REQUIREMENT:
Starting from the first line, set down the entire listing exactly.

RECORDS FOR THIS TASK:
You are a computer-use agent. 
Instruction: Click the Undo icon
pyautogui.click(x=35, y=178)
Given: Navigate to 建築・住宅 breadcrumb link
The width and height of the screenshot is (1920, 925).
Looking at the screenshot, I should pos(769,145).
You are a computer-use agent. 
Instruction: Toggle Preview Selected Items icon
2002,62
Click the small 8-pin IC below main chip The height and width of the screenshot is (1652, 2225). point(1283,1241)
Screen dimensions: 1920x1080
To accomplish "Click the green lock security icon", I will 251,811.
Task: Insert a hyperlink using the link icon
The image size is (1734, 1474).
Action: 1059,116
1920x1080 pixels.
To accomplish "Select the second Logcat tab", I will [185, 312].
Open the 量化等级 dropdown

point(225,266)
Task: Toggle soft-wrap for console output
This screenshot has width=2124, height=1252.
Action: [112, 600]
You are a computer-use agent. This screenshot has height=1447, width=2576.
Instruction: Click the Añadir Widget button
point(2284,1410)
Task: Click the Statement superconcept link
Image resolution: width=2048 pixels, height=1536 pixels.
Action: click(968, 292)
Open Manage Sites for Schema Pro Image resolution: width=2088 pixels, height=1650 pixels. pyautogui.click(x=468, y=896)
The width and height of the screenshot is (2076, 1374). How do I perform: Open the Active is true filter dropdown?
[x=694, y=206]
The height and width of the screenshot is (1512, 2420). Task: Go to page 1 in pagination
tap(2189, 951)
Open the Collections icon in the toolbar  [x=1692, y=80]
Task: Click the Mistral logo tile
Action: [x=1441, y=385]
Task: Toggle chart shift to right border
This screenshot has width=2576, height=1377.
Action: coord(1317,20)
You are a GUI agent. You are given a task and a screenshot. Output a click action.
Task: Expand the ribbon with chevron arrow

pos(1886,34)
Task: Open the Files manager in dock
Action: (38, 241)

EXERCISE RESPONSE:
You are a computer-use agent. 
Instruction: Click the Undo icon
pyautogui.click(x=35, y=178)
Given: Navigate to 建築・住宅 breadcrumb link
The width and height of the screenshot is (1920, 925).
Looking at the screenshot, I should pos(769,145).
You are a computer-use agent. 
Instruction: Toggle Preview Selected Items icon
2002,62
Click the small 8-pin IC below main chip The height and width of the screenshot is (1652, 2225). point(1283,1241)
Screen dimensions: 1920x1080
To accomplish "Click the green lock security icon", I will 251,811.
Task: Insert a hyperlink using the link icon
The image size is (1734, 1474).
Action: 1059,116
1920x1080 pixels.
To accomplish "Select the second Logcat tab", I will [185, 312].
Open the 量化等级 dropdown

point(225,266)
Task: Toggle soft-wrap for console output
This screenshot has width=2124, height=1252.
Action: [112, 600]
You are a computer-use agent. This screenshot has height=1447, width=2576.
Instruction: Click the Añadir Widget button
point(2284,1410)
Task: Click the Statement superconcept link
Image resolution: width=2048 pixels, height=1536 pixels.
Action: click(968, 292)
Open Manage Sites for Schema Pro Image resolution: width=2088 pixels, height=1650 pixels. pyautogui.click(x=468, y=896)
The width and height of the screenshot is (2076, 1374). How do I perform: Open the Active is true filter dropdown?
[x=694, y=206]
The height and width of the screenshot is (1512, 2420). Task: Go to page 1 in pagination
tap(2189, 951)
Open the Collections icon in the toolbar  [x=1692, y=80]
Task: Click the Mistral logo tile
Action: [x=1441, y=385]
Task: Toggle chart shift to right border
This screenshot has width=2576, height=1377.
Action: coord(1317,20)
You are a GUI agent. You are given a task and a screenshot. Output a click action.
Task: Expand the ribbon with chevron arrow

pos(1886,34)
Task: Open the Files manager in dock
Action: (38, 241)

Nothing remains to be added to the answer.